Era un martes de noviembre de 2015, esa tarde soplaba una brisa algo fría y estaba a punto de llover. Por la Avenida José Félix Sosa transitaban vehículos que, precipitados, sonaban sus cornetas exigiendo que todo obstáculo fuera removido. Sus conductores, permanecían incógnitos tras las ventanas color ébano. Y al parecer, en su delirio no se percatan que nada se interpone a su paso, al menos nada físico y real. Por la acera, otras personas van caminando a paso acelerado como en una carrera. Algunos llevan pan; otros, bolsas de mercado cargadas de harina y papel higiénico.

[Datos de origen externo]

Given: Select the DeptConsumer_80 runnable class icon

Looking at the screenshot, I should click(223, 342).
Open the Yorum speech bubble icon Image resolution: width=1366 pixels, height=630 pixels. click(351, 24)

Entre ellas se miran con disimulo, detallando los cargamentos de las bolsas ajenas. No levantan sus rostros, caminan con sus ojos clavados al suelo, y van esquivando en automático cualquier posible tropiezo.

En esta avenida está ubicada la comunidad de Bello Campo. La inaugura un marco que se abre a la maraña laberíntica que la conforma.

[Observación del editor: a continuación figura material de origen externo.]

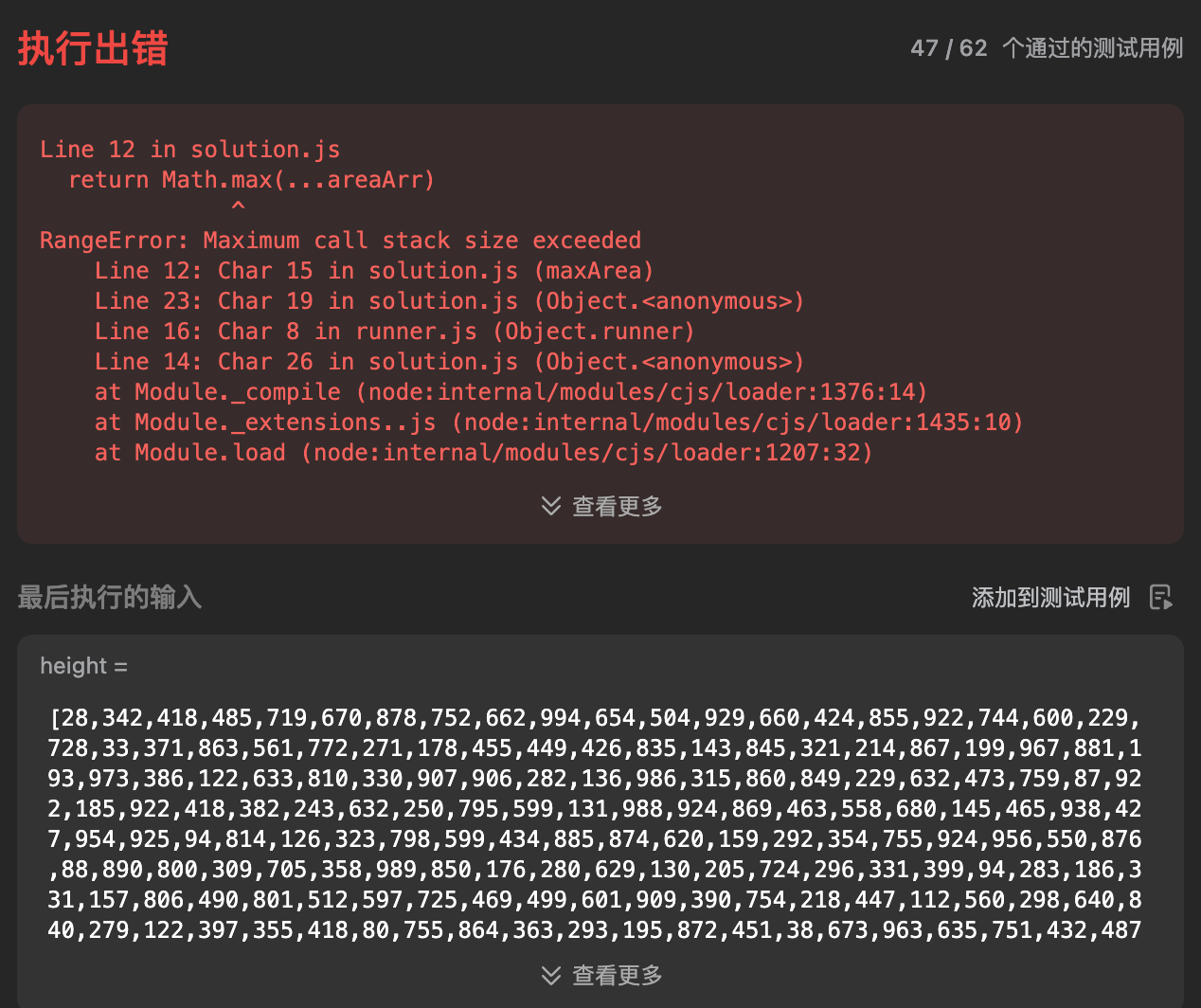Click the double-chevron icon under the error trace

pos(550,506)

Si no conoces la zona es difícil imaginar que este lugar exista. Y que además, ese marco sea la entrada a ese espacio que parece ser una espiral infinita, algo caótica e inconexa con respecto a su entorno. Pero allí está, blindado, palpitante y vivo como un pulpo color ladrillo, que oculto en una roca permanece quieto, invisible y desconocido. Junto a ella, casi al frente del colegio “Mas Luz”, posan los minoristas clandestinos que, con disimulo descarado, distribuyen su mercancía. Al otro lado la Torre Británica, el hotel Altamira, y el cielo… con nubes cada vez más negras y densas.

Sara 1Ese día esperé cuatro horas para ser atendida por la señora Josefina. Al llegar a su casa toqué el portón, saludé y me asomé por la reja. Allí estaba en el fondo de la sala de su casa, sentada en una silla junto a una mesa con flores y un espejo. La pude vislumbrar en medio de la penumbra del lugar. Parecía escondida, oculta en una especie de gruta. Hablaba por teléfono, y levantó su mirada. Por su gesto había olvidado nuestra cita. Luego hizo un movimiento con su mano indicando que debía esperar, y continuó hablando por teléfono. No tuve otra opción.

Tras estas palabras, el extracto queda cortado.